I was surprised to find this tree growing on Magnetic Island, as I have always associated it with more southern climes.

This is a genus of around 170 species, easily recognized by their characteristic flower spikes and fruiting ‘cones’ and heads. They range in size from prostrate woody shrubs to trees up to 30 m tall. They are found in a wide variety of landscapes, sclerophyll forest, (occasionally) rainforest, shrubland, and some more arid landscapes, though not in the Australian deserts. They are heavy producers of nectar, and form a vital part of the food chain in the Australian bush.

This Banksia, one of the most widely distributed, occurs naturally along the east coast of Australia between Victoria and Central Queensland in a broad range of habitats, from coastal dunes to mountains. It is highly variable in form, but is most often encountered as a tree of anything up to 25 m tall. In more exposed areas it may grow as a small, gnarled tree up to about 5 m, and in highly exposed positions, as on exposed coastal headlands, it may be reduced to a small shrub. Its leaves have dark green upper surfaces, but are almost white underneath, a contrast that can be striking on a windy day. They occur in whorls of 3 to 5, and the adult leaves have entire margins. Juvenile leaves have dentate margins with a few short teeth, and are generally larger than adult leaves.

The flowers occur in Banksia’s characteristic ‘flower spike’, an inflorescence made up of several hundred flowers densely packed in a spiral around a woody axis. This is roughly cylindrical, 10–12 cm high and 5 cm in diameter. Flowers are usually pale yellow to yellow, but may be greenish or pink in bud. Each individual flower consists of a tubular perianth made up of 4 united tepals and one long wiry style. The style ends are initially trapped inside the upper perianth parts, but break free as the flowers open. The process starts with the flowers at the bottom of the inflorescence, sweeping up the spike at an unusually high rate of between 100 and 400 flowers per 24 hours.
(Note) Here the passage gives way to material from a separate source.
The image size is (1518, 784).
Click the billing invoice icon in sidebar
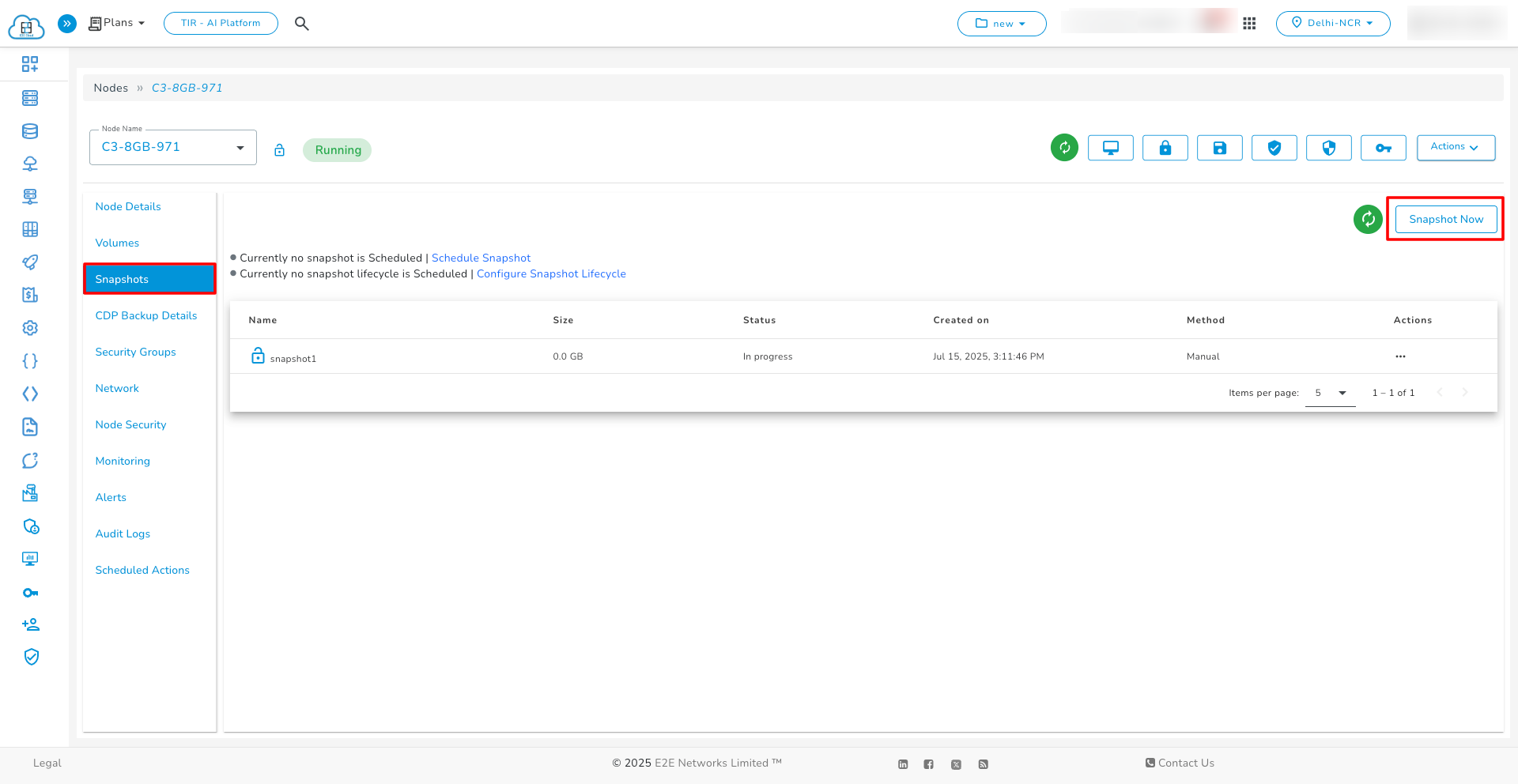click(30, 294)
After flowering, the old flower parts wither and fall away over a period of several months, revealing the ‘cone’, a woody axis embedded with many small follicles. These are originally greenish and downy, but gradually fade to dark grey. Each follicle contains a seed, or sometimes 2 separated by a thin woody separator. The seed is black, a little under 1 mm long, with a feathery black wing 1–2 cm long.
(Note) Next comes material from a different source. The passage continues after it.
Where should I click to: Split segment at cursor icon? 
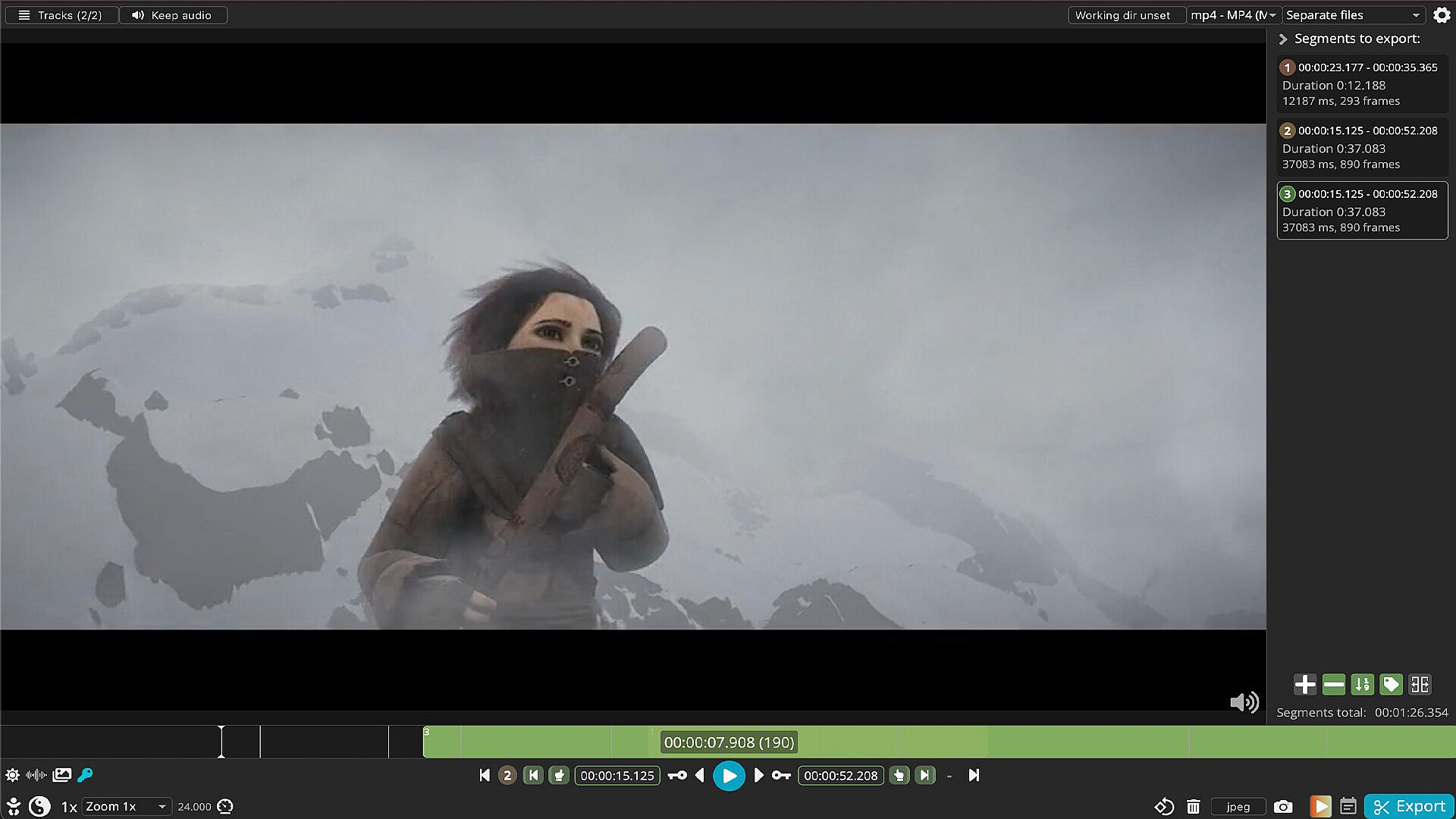1420,685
Banksia integrifolia was first collected at Botany Bay by Banks and Solander on 29th April, 1770, but not published until 1782, when Linnaeus described the 4 species they had discovered in his Supplementum Plantarum. He distinguished the species by their leaf shapes, and named them accordingly – hence the specific of this one. There followed 200 years of confusion over the taxonomic limits of the species, until the publication in 1981 of Alex George’s book The genus Banksia L.f. Three subspecies of Banksia integrifolia are currently recognized: ssp. integrifolia, ssp. compar, and ssp. monticola.

The heartwood of Banksia integrifolia is pinkish to red, useful for ornamental turnery. It is occasionally used for cabinet-making, and in panelling where a red-coloured, ray-blazoned timber is required.

Larvae of the moth Acmotoma magniferella use this tree as a food plant.